Now, I have taken part in this week – in a sporadic sort of way – before, writing two combination posts in the Novembers of the last three years. I planned to do the same this year, but haven’t! So, instead, I’ve decided to do one post for my last Monday Musings of the month, which means of course that I’ve added an extra criterion: all the nonfiction I talk about has to be Australian. Here goes.
Your year in nonfiction
I haven’t read a lot of nonfiction this year – I haven’t read a lot this year, full stop – but most of the nonfiction I’ve read has been by Australian writers. For Week 1, I’m going to choose three books, that I have already or would thoroughly recommend to others.
- Chloe Hooper’s The arsonist (my review): another excellent sociopolitical true-crime exploration by Hooper, this time of an arsonist behind Victoira’s catastrophic Black Saturday fires in 2009.
- Rick Morton’s One hundred years of dirt (my review): I have since taken more interest in his journalistic writings in The Saturday Paper.
- Helen Garner’s Yellow notebooks: Diaries, Volume 1, 1978-1987 (my review): the first volume of Garner’s edited diaries that will be published over the coming years. I loved the insights it provides into her writing practice, her way of seeing the world, and her thoughts about all manner of subjects (including herself!)
This one was easy because I paired them in my blog post for the second book in this pairing. I paired Gay Lynch’s historical novel, Unsettled (my review), with poet John Kinsella’s memoir Displaced (my review).
This pairing is both superficial and complex. It’s superficial because both have single-word titles which encompass multiple meanings, that are both literal and metaphorical. However, it is complex because these are very different books – in form and subject matter. But, fundamentally, both deal with colonialism, with the settlement of Australia by Britain, and with the ramifications of that for both the colonisers and the colonised.
Be/Ask/Become the expert
Regular readers here will know something of my year and will not be surprised that ageing is the topic of most interest to me this year. It’s one that I’ve been interested in for a while but that has become a matter of rather more immediate relevance this year, with the death of my lovely nonagenarian mother and the move of my centenarian father into aged care. So, for this section I feel I’m a bit of an expert, but would like to become more of an expert too!
Consequently, I was one of those who supported adding Griffith Review’s issue on ageing, Getting on (issue no. 68) (my review) to my reading group’s schedule this year. The book, as I’ve come to expect from Griffith Reviews, did not disappoint with its excellent collection of thoughtful and informative reportage, alongside memoirs and fictional responses to the subject.

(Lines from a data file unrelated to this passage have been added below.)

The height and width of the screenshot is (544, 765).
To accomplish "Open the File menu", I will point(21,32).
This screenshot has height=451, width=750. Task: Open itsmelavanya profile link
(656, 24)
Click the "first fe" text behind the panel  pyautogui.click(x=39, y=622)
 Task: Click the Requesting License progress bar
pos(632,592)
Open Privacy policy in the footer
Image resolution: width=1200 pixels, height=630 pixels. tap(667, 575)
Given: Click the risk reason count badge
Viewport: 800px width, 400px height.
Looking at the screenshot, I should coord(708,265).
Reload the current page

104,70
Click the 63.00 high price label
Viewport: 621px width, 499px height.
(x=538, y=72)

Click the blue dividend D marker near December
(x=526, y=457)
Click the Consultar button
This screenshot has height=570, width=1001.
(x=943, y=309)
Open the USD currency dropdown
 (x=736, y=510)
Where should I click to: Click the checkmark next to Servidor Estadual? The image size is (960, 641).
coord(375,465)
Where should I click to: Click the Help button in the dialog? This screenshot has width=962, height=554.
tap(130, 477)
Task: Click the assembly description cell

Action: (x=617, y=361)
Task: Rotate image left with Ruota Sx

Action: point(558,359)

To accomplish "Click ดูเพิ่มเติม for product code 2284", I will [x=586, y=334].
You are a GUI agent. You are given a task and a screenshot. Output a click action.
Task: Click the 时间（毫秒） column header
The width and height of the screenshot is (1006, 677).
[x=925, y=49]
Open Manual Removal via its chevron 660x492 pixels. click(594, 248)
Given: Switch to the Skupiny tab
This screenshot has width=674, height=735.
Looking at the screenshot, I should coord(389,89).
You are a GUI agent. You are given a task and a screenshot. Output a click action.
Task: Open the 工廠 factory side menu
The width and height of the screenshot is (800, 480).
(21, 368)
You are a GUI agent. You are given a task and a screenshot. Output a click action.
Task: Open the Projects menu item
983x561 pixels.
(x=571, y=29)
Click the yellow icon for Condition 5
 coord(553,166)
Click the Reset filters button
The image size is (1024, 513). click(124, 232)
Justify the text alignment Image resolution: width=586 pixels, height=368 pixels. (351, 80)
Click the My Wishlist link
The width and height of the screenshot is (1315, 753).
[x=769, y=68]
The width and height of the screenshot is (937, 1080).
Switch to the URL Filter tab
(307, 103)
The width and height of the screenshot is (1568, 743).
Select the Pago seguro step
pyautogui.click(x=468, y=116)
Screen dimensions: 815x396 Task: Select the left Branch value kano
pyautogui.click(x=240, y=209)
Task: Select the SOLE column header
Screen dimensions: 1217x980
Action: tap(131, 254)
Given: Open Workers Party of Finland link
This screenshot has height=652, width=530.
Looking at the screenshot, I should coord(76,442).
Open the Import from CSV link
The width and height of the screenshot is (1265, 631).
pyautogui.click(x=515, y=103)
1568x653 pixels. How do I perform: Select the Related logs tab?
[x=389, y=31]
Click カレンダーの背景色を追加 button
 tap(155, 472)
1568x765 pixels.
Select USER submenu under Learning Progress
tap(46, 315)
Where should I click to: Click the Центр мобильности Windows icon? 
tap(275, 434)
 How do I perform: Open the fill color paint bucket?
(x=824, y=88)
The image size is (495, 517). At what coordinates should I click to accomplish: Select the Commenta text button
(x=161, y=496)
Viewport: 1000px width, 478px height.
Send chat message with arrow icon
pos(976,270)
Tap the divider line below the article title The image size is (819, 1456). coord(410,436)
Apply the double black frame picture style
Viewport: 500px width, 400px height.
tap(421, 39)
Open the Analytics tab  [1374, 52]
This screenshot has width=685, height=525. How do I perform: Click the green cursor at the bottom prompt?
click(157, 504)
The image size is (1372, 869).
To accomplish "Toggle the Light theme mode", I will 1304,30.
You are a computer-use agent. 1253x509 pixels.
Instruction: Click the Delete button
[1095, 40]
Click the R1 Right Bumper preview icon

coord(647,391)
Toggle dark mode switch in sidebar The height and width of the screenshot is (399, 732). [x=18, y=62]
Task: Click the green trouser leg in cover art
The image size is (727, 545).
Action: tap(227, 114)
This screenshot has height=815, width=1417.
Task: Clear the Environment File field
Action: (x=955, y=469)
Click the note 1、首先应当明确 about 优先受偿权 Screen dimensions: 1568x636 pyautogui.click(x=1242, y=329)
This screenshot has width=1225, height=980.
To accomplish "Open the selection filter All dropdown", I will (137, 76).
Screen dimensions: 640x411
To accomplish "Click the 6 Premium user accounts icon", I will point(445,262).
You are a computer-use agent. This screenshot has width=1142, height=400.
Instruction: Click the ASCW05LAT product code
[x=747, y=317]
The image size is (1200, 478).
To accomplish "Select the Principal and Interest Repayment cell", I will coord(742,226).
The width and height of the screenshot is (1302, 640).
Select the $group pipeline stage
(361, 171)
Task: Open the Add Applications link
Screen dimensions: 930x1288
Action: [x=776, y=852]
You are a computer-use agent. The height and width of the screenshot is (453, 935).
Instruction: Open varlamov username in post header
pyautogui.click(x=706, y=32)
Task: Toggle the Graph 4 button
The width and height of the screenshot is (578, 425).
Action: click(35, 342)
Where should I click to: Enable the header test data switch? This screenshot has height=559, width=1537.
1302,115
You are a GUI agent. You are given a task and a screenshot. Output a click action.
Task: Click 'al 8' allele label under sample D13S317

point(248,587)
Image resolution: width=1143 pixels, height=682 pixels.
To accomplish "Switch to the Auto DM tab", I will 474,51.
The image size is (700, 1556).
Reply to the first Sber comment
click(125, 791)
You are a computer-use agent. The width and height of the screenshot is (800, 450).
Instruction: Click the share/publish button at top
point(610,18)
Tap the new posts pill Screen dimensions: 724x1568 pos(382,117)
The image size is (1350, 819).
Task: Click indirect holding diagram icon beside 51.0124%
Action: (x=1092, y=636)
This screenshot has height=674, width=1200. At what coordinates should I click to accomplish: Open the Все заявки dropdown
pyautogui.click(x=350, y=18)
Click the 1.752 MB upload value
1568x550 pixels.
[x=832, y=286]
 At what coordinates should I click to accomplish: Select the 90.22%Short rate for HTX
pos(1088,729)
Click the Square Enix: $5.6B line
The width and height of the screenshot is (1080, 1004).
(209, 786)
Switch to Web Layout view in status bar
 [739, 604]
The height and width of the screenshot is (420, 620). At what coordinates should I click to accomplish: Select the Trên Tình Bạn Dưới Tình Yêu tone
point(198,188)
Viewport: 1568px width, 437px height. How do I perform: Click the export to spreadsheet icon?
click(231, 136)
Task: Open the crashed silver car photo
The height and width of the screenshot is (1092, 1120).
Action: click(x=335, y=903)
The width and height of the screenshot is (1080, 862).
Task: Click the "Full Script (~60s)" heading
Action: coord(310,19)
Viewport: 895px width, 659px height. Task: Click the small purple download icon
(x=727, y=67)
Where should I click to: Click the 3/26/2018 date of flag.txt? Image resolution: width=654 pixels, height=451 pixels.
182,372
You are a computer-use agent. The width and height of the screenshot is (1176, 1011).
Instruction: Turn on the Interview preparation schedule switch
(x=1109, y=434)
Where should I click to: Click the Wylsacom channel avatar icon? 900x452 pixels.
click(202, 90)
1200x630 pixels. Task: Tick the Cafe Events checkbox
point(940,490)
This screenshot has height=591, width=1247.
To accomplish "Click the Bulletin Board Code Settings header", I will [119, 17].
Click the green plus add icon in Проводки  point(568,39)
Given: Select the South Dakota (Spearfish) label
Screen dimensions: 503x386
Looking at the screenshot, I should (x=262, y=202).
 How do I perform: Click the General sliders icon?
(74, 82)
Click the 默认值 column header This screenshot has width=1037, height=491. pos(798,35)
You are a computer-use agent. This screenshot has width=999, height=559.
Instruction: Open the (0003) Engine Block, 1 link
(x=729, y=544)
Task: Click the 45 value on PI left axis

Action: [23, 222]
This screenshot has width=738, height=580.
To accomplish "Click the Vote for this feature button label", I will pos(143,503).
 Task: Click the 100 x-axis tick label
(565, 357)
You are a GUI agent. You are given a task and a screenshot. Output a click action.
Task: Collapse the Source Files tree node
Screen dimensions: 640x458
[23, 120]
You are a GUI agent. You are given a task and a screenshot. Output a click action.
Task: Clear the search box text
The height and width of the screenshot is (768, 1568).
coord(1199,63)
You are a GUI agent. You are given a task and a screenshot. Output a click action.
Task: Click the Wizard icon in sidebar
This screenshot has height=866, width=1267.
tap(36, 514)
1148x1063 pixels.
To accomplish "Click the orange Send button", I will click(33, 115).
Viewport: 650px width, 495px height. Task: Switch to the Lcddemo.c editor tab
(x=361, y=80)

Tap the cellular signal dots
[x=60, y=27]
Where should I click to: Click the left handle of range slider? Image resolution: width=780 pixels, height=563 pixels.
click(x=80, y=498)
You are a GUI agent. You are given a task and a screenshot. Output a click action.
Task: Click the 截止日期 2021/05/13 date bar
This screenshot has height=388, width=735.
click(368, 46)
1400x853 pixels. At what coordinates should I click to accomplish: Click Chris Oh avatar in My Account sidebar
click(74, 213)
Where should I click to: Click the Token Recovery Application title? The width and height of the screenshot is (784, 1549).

I do of course want to increase my knowledge of this subject, which is also becoming closer to me personally! Consequently, I would like to read Robert Dessaix’s latest book, The time of our lives, about which I posted recently after zoom-attending a Yarra Valley Writers Festival event on this book.
I would love to hear of any other nonfiction books you’ve read on the subject that you would recommend.
New to my TBR
I don’t read a lot of biographies, though every year I read a few, including, this year, Desley Deacon’s thoroughly researched and beautifully produced book on Judith Anderson (my review). My main biographical interest, however, are literary biographies, and a few have been published this year that interest me. They have been posted on by bloggers but I didn’t notice them in Nonfiction November posts:
- Gabrielle Carey, Only happiness here: In search of Elizabeth von Arnim (Zoom conversation reported by Lisa, ANZLitLovers)
- Kate Forsyth and Belinda Murrell, Searching for Charlotte (reviewed by the ResidentJudge!)
And, Lisa (ANZLitLovers), in her My Year in Nonfiction post, mentioned a couple of books that interest me: Danielle Clode’s The woman who sailed the world, and Debra Adelaide’s Innocent reader (which is already on my TBR).
And that, in the nick of time, is my contribution to Nonfiction November 2020.